Pada bulan Juli lalu, penjualan eceran diperkirakan meningkat didorong meningkatnya belanja masyarakat ketika bulan puasa, menjelang Idul Fitri, dan adanya program diskon. Penjualan eceran pada Juli diperkirakan tumbuh 12,3 persen (yoy), meningkat dibandingkan 8,6 persen (yoy) pada bulan sebeumnya.
Ekspansi penjualan pada Juli terlihat pada kategori peralatan informasi dan komunikasi yang tumbuh 42,6 persen (yoy) dan kelompok makanan, minuman, dan tembakau yang tumbuh 15,8 persen (yoy). Penjualan bahan bakar justru menurun menjadi 0,8 persen (yoy).
Dilihat secara bulanan, pendorong pertumbuhan adalah penjualan kelompok makanan, minuman, dan tembakau yang tumbuh 19,3 persen mtm dan kelompok perlengkapan rumah tangga lainnya yang tumbuh 16,4 persen mtm.
Peningkatan penjualan secara tahunan hanya terjadi di Bandung, Semarang, dan Manado.
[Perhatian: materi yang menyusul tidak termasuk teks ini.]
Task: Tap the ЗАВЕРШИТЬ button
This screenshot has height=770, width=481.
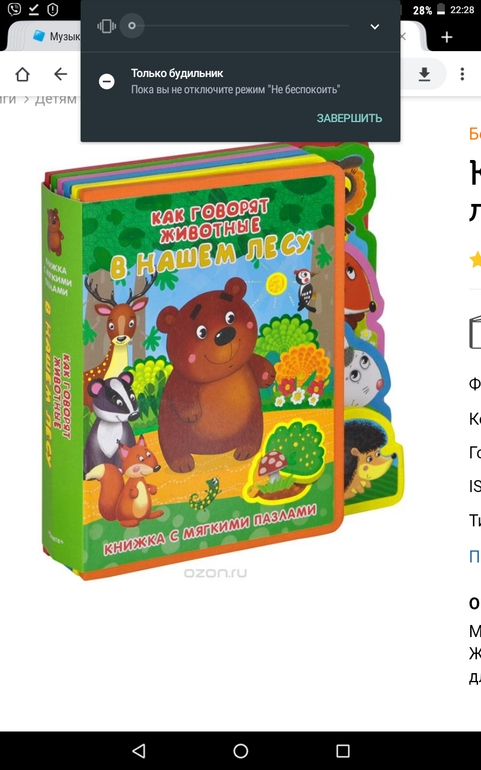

Padahal, survei di sembilan kota, yakni Jakarta, Bandung, Surabaya, Medan, Semarang, Banjarmasin, Makasar, Manado, dan Denpasar.
Pertumbuhan penjualan tertinggi diperkirakan terjadi di Semarang yang tumbuh 34,5 persen (yoy), meningkat dibandingkan kontraksi sebesar 3,8 persen (yoy) pada bulan sebeumnya.
Secara bulanan, pertumbuhan penjualan eceran terjadi pada seluruh kota yang disurvei, terbesar di Jakarta sebesar 34,5 persen. Pertumbuhan didorong oleh meningkatnya permintaan selama bulan puasa, Idul Fitri, dan didukung kegiatan Jakarta Great Sale.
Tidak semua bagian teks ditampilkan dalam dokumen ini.